O Objetivo Geral de um Antagonista dos Recetores dos Leucotrienos

O propósito geral de um CysLTRA como o montelucaste é estabelecer um bloqueio molecular que suprime preventivamente respostas inflamatórias específicas. Ao ligar-se ao recetor CysLT1, o medicamento impede que os leucotrienos potentes causem edema e a constrição dos músculos lisos nas vias respiratórias. Esta ação mantém as passagens brônquicas mais largas e reduz a carga inflamatória subjacente, servindo como um componente essencial na gestão a longo prazo de condições onde a inflamação crónica é uma característica central.

Quais efeitos secundários são possíveis com BelAIR?

O perfil de segurança oficial do BelAIR (Montelucaste) descreve as reações adversas com base na sua frequência documentada em documentos regulamentares, classificando-as por Classe de Sistemas de Órgãos (SOC).

Efeitos Adversos e Frequências

As reações adversas classificadas como Muito Frequentes (≥ 1/10) incluem a infeção das vias respiratórias superiores. Os eventos Frequentes (≥ 1/100 a < 1/10) envolvem tipicamente o sistema gastrointestinal, tais como dor abdominal, náuseas e diarreia, a par de eventos gerais como cefaleia (dor de cabeça) e febre. Os eventos menos comuns enquadram-se nas categorias de Pouco Frequentes e Raros, afetando sistemas como a pele (ex.: erupção cutânea) ou resultando em distúrbios do sono.

Reações Adversas Graves

Os rótulos regulamentares destacam reações adversas específicas que, embora raras, possuem importância clínica. Estas incluem o risco de eventos neuropsiquiátricos, tais como ideação e comportamento suicida (Muito Raro), que estão documentados em relatórios pós-comercialização e são enfatizados em avisos regulamentares proeminentes. Adicionalmente, foram reportados casos de eosinofilia sistémica com vasculite, consistentes com a Síndrome de Churg-Strauss (Muito Rara), frequentemente associados à redução ou interrupção de corticosteroides orais. Reações imediatas e graves, como a anafilaxia, estão listadas como Pouco Frequentes.

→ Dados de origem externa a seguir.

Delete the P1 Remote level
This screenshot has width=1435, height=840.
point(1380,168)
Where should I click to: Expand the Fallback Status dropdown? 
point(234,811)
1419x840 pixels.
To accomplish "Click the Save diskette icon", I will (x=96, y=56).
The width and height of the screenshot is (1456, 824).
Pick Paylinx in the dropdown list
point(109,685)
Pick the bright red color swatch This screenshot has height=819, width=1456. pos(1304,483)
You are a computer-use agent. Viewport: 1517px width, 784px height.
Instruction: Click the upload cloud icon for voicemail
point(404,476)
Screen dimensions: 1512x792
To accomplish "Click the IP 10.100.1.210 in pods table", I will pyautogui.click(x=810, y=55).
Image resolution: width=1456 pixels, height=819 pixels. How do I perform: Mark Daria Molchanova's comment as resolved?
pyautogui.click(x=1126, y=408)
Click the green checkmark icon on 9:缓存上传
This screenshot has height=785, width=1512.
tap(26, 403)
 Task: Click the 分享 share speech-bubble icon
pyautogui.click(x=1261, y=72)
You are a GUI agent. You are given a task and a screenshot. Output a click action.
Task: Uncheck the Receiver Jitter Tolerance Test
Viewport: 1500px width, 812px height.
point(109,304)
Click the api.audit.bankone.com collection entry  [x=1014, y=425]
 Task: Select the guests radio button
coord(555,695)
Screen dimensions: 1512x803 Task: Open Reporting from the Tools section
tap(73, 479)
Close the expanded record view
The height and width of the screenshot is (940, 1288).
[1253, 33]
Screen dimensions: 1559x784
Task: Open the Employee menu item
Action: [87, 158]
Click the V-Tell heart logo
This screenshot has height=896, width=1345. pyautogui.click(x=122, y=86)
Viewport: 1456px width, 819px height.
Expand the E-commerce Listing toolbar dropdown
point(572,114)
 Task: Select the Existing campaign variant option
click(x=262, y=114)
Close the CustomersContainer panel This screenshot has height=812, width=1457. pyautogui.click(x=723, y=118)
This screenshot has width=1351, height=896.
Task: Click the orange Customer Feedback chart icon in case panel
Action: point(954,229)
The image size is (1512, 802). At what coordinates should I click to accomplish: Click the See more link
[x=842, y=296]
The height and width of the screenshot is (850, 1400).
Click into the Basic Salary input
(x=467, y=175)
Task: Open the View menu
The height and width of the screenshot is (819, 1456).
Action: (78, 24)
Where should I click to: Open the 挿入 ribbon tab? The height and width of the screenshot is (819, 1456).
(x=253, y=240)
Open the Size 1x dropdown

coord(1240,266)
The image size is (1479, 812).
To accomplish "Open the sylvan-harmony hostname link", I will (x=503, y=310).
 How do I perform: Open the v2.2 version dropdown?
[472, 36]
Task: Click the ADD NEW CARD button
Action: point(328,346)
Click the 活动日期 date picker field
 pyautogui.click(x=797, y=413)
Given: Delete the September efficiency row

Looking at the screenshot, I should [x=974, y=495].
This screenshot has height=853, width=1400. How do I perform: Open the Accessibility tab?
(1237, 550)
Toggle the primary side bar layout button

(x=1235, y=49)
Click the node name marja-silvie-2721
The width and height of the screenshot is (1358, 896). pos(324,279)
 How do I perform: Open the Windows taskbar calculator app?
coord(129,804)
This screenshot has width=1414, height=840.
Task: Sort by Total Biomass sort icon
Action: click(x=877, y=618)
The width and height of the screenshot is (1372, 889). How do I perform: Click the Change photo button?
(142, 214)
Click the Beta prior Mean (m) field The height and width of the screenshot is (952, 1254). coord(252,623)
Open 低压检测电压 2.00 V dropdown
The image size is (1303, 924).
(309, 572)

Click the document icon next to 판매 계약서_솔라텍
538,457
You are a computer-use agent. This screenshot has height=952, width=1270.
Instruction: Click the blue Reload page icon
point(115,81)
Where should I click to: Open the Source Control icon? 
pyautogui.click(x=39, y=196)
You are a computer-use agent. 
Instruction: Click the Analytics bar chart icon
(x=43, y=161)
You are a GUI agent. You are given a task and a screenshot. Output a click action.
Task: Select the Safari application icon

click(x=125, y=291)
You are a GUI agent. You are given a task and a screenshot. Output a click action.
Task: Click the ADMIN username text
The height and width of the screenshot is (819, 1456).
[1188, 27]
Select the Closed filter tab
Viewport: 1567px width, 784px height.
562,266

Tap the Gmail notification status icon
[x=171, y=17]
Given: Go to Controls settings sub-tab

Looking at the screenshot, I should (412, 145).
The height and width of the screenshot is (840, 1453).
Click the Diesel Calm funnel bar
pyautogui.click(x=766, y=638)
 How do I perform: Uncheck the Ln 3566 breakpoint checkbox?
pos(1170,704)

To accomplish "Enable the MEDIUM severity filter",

Restrições de Segurança Populacionais e de Formulação

O medicamento é estritamente contraindicado em indivíduos com hipersensibilidade conhecida à substância ativa. Existem restrições específicas de formulação: o comprimido mastigável contém aspartame, uma fonte de fenilalanina, o que constitui uma restrição para indivíduos com Fenilcetonúria (PKU). Não é necessário ajuste posológico para doentes com insuficiência hepática ligeira a moderada. O perfil de segurança documentado permanece estável em tratamentos prolongados de longo prazo.


As informações de segurança oficiais estruturam a compreensão dos riscos ao categorizar as reações adversas com base na sua frequência documentada e no seu impacto fisiológico. A classificação SOC e os avisos específicos sobre alterações neuropsiquiátricas e hipersensibilidade sistémica definem as áreas principais para a monitorização da segurança, enquanto as restrições populacionais clarificam as limitações regulamentares na utilização do fármaco em determinados indivíduos.

Sobredosagem e resposta em caso de emergência

A documentação regulamentar oficial para a sobredosagem com BelAIR (Montelucaste) descreve sinais clínicos específicos observados após uma exposição aguda. As manifestações reportadas em casos de adultos e pediátricos envolvem, primordialmente, os sistemas gastrointestinal e nervoso central. Os sintomas documentados incluem dor abdominal, vómitos e sede. Os efeitos no sistema nervoso central podem apresentar-se como sonolência ou cefaleia, com alguns relatórios a assinalarem também hiperatividade psicomotora ou agitação.

Na eventualidade de suspeita de sobredosagem, as autoridades regulamentares determinam que deve ser procurada assistência ou aconselhamento médico imediato, habitualmente através do contacto com o Centro de Informação Antivenenos ou os serviços de emergência. Esta ação é necessária apesar de os relatórios indicarem que a maioria dos eventos de sobredosagem aguda ocorreu sem resultar em experiências adversas clinicamente significativas.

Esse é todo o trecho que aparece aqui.